Bob has a blue shirt.
Joe has a green shirt.
Amy has an orange shirt.
Coder100 has a brown shirt.

A suitable regular expression would be:

/\w+ has an? (\w+) shirt./

Syntax

Creating Regular Expressions are simple. There are two ways you can approach this. The first way is to use a literal:

/... your regexp .../... your flags ...

or, to call a constructor:

new RegExp("...your regexp...", "... your flags ...");

Flags are like 'configuration options'. The most common flag is the g flag. This means you will capture all the matches in one go. This is a table of all the flags that you will probably ever use:

flagdesc
gCaptures all the matches in one go.
iThe match is case insensitive
mCapture multiline

What does the m flag mean? The m flag means that the start of the string will be on each line instead of index 0, and the end of the string will be a newline instead of the last index.

Syntax

Regular Expressions can almost be treated as strings, but more 'relaxed'. For example:

/hello, world!/

will match hello, world!.

Escapes

Regular Expressions contain 'wildcards'. You can specify the specifics of a wildcard.

expressiondescription
\wAny alphanumeric character (case insensitive)
\WAny non-alphanumeric character
\sAny whitespace (newlines included)
\SAny non-whitespace character
\bA word boundary
\BNon word boundary
\nnewline
.Match any character except newline.

The first four should be very straightforward, but what is a word boundary? A word boundary means you want to match a whole word. For example, if you wanted to match op, you will also match the op in operator if you don't add \b. Conversely, if you want to match the op operator, you can add a \B:

op\B // matches 'operator'
\bop\b // matches only 'op'

Most commonly, you will only use the latter (the two \b).

Finally, the dot operator allows you to match any character except for a newline.

Set

What if you wanted to only match characters, or only match specific numbers? Come sets and ranges! The syntax is like this:

[...chars...]

For example, if you wanted to match a or b or c, you would do:

[abc]

We call this a set.
You can also shorten that to:

[a-c]

We call this a range.
This applies to unicode characters too!
If you wanted to match anything but the a, b, and c, you add a ^. This is because ^ means XOR in JS, which is the equivalent of !=.

[^a-c]

| operator

An alternative to ranges is the | operator. The previous example could be shortened to:

a|b|c

Grouping

Finally, we have grouping. Before we begin, one definition that should be known is a match. Like our first example of colors, the match is the color. The expression is the description of what should be matched.

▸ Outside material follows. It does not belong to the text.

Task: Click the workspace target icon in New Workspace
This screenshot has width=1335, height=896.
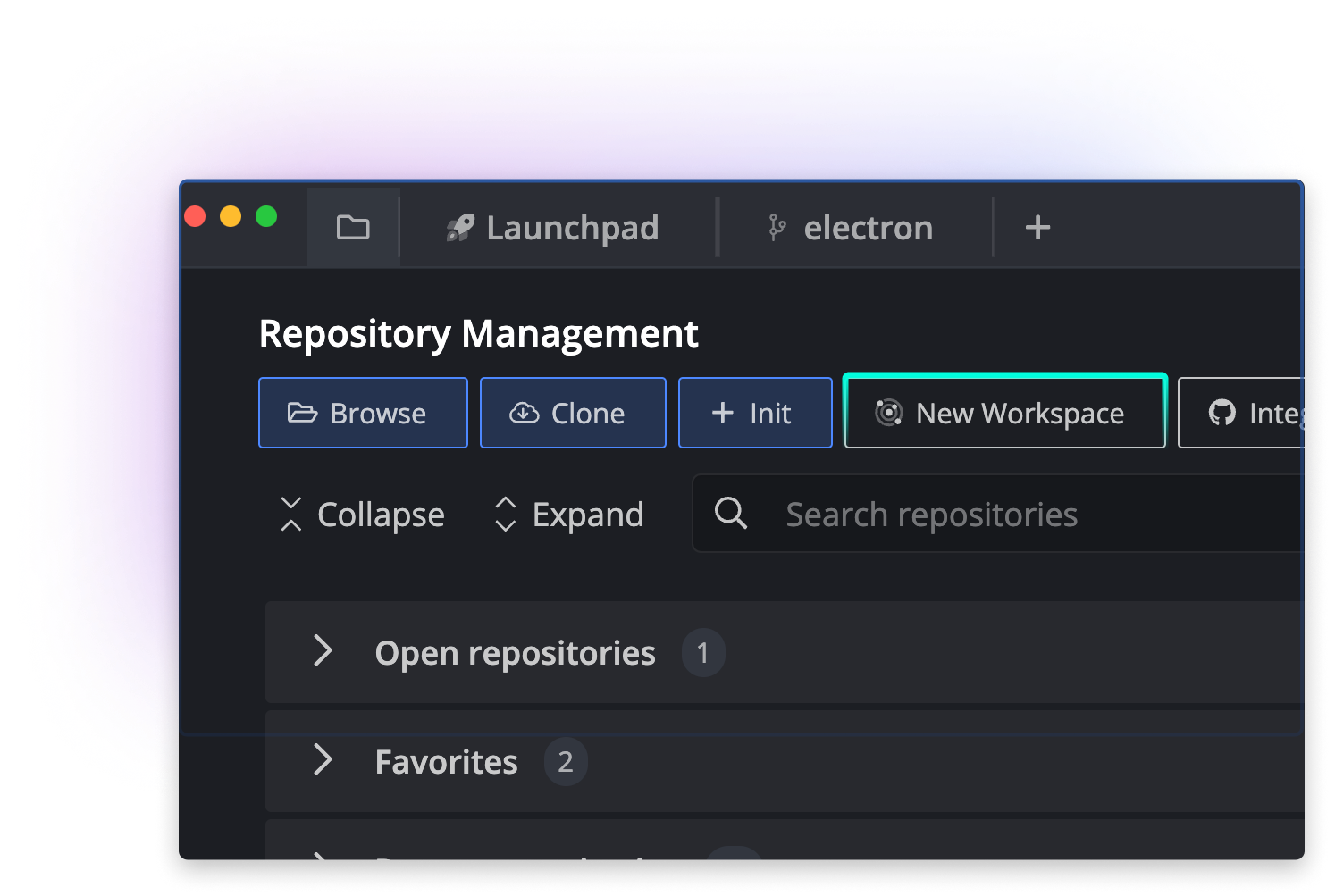Action: [888, 413]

Grouping is easily done like:

(?:ab)|(?:cd)

Now, this will match ab or cd, but not individually (like a or d).

Now, if you wanted to take that group and put return it as a match, you just remove the ?: non-capturing group delimiter.

(ab)|(cd)

Now it will return ab or cd as a match. This also applies to sets as well, and you can also put groups inside groups!

[(ab)(cd)]
(?:(ab)|(cd))

More than one

What if you wanted to match at least one a in a row? Simple! We have quantifiers to do this.

symboldesc
+match one or more of the preceding token.
*match zero or more of the preceding token.
?match zero or one of the preceding token.
{n,m}match n-m of the preceding token.

The first two should be pretty straightforward, but what about the last one?
The last one allows you to match a custom amount of them. For example, this implements * perfectly:

{0,}

+:

{1,}

?:

{1,2}

m can be omitted if you want an unknown number of matches.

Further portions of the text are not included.